• _TASK DETAILS_
A verbatim copy of the lines starting at the one with "This screenshot has height=757, width=450." and ending at the last line below is required; include nothing else.

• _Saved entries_
"""

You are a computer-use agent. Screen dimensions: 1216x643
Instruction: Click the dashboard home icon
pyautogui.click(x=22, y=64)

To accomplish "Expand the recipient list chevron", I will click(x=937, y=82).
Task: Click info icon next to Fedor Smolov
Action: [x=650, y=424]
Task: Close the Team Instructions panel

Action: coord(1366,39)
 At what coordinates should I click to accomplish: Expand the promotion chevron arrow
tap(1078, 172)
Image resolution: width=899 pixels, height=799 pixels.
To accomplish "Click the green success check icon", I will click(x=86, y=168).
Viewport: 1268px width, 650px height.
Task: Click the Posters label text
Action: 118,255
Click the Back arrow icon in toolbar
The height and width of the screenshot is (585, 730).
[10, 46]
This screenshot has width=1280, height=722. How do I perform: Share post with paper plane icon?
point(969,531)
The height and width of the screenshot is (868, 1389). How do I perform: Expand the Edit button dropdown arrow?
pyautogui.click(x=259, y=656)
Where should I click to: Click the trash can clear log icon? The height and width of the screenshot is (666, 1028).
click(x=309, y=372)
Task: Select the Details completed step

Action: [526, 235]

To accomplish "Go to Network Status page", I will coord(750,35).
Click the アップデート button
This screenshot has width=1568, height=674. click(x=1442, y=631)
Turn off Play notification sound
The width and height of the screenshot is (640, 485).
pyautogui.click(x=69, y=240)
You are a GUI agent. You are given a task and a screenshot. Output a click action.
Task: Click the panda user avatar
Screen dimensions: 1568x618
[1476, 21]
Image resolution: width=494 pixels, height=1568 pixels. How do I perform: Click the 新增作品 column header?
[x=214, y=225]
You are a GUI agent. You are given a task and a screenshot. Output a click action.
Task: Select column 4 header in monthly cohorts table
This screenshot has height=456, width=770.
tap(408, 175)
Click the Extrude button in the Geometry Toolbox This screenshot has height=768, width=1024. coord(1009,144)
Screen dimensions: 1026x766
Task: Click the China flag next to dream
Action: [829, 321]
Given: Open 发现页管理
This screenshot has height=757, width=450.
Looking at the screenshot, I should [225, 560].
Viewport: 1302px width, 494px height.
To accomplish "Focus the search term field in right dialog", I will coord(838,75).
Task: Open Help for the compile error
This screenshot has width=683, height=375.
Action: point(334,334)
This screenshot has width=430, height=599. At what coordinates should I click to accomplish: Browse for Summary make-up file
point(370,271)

"""

• _ANSWER BOX_
This screenshot has height=757, width=450.
Looking at the screenshot, I should [225, 560].
Viewport: 1302px width, 494px height.
To accomplish "Focus the search term field in right dialog", I will coord(838,75).
Task: Open Help for the compile error
This screenshot has width=683, height=375.
Action: point(334,334)
This screenshot has width=430, height=599. At what coordinates should I click to accomplish: Browse for Summary make-up file
point(370,271)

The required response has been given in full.